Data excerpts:
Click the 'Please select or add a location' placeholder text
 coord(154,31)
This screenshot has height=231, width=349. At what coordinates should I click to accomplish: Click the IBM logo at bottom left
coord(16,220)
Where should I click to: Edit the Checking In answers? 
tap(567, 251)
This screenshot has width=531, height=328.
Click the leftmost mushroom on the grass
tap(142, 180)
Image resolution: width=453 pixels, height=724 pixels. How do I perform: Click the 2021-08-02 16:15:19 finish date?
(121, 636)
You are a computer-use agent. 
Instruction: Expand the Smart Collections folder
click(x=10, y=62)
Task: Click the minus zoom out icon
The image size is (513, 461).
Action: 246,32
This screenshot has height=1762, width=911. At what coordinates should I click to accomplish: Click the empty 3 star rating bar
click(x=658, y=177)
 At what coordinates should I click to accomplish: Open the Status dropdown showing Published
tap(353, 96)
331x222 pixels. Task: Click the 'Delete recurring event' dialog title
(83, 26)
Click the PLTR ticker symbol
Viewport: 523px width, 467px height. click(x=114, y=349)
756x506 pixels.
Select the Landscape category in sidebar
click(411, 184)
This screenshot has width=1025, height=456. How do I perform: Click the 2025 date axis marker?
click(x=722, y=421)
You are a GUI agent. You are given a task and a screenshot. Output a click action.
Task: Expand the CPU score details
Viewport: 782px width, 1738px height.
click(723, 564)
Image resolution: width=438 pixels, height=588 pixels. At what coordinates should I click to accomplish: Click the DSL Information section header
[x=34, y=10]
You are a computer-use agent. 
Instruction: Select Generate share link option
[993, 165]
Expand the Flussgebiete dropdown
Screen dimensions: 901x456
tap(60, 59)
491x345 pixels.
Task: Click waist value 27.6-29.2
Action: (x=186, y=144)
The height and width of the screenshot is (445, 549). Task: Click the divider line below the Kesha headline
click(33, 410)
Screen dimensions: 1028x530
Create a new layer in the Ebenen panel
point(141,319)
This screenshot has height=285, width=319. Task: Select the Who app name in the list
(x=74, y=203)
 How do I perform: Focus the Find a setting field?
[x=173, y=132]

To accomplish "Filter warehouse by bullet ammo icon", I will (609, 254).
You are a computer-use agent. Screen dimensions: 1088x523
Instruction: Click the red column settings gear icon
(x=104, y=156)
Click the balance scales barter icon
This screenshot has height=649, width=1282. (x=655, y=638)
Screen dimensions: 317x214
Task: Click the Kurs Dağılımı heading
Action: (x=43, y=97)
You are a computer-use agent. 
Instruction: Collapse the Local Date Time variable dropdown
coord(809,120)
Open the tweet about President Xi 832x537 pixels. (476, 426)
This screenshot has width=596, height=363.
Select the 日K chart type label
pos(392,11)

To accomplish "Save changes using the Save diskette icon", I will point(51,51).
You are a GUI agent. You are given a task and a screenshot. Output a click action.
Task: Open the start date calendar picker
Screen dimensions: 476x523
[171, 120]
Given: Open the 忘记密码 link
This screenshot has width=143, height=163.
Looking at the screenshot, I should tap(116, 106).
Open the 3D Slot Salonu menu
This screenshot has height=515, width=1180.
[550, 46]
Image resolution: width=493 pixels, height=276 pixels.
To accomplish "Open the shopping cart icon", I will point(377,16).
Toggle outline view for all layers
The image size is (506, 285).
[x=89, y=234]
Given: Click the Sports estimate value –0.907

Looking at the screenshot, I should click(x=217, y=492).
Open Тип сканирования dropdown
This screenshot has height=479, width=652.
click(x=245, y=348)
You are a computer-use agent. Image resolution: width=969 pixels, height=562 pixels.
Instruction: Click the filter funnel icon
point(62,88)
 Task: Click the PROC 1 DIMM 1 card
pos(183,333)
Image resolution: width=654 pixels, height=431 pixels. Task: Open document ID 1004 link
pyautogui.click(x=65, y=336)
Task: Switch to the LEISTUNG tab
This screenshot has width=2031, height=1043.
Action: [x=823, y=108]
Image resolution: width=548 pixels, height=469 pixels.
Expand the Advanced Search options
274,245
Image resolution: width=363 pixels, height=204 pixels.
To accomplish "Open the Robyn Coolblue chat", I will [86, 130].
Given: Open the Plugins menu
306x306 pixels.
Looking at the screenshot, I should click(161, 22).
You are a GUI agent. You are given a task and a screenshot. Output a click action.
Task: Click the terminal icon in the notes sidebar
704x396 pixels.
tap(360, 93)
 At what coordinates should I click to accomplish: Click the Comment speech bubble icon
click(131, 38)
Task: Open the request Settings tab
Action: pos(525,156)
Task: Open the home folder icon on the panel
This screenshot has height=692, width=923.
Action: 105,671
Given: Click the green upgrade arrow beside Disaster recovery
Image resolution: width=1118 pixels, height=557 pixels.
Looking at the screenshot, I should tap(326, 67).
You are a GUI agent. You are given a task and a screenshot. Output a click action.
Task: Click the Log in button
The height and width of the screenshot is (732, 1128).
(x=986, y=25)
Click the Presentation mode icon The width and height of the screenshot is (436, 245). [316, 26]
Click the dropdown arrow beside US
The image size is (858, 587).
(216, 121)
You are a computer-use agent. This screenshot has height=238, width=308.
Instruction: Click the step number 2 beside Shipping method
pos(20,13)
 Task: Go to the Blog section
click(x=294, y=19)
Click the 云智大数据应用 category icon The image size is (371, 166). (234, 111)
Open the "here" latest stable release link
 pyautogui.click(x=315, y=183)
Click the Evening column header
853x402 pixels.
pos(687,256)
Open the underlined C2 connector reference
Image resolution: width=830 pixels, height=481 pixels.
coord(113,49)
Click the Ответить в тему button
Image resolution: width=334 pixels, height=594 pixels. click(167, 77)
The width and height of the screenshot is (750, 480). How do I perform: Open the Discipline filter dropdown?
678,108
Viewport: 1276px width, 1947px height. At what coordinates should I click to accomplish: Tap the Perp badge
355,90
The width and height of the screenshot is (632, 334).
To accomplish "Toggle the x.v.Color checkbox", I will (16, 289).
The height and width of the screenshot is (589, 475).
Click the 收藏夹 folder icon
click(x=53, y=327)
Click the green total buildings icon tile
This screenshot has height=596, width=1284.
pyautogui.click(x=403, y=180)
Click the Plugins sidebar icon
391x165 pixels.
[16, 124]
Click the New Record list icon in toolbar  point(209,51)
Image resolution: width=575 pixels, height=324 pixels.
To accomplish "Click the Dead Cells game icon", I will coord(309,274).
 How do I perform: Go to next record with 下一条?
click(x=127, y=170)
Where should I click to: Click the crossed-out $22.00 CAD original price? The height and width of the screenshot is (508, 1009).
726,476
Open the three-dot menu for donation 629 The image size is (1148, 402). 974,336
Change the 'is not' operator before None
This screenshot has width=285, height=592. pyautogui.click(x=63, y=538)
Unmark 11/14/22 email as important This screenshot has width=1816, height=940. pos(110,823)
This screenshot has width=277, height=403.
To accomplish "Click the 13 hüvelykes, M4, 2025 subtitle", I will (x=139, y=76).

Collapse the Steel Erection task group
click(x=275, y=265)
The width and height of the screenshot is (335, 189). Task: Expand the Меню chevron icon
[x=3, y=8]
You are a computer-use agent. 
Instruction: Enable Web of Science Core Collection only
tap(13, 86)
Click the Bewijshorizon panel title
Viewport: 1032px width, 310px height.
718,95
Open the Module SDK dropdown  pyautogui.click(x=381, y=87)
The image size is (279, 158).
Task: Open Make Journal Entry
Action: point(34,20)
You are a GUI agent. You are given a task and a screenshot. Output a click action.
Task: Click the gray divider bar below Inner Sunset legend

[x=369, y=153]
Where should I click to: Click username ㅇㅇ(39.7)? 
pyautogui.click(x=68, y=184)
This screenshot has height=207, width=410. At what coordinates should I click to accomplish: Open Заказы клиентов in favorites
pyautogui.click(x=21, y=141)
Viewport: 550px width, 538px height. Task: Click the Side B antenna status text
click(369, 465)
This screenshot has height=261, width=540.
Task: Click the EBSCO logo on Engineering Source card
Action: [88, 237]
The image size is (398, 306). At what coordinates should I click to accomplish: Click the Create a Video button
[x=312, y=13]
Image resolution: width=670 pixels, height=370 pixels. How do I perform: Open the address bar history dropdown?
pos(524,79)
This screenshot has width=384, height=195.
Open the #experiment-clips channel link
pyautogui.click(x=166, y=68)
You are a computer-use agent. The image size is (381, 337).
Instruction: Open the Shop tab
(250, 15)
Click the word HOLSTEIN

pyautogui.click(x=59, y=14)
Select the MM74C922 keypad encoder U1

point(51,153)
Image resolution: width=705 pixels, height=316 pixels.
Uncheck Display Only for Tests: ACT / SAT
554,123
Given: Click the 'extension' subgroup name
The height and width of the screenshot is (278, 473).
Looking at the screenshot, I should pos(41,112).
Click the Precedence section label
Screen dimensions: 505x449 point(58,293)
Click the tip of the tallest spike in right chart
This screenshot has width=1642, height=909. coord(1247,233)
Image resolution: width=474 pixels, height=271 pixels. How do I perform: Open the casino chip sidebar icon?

WHAT THE TASK ASKS: Only lines that hold the string "arrow" belong in the answer, so copy every one of them from the records.

TASK RESPONSE:
Given: Click the green upgrade arrow beside Disaster recovery
Click the dropdown arrow beside US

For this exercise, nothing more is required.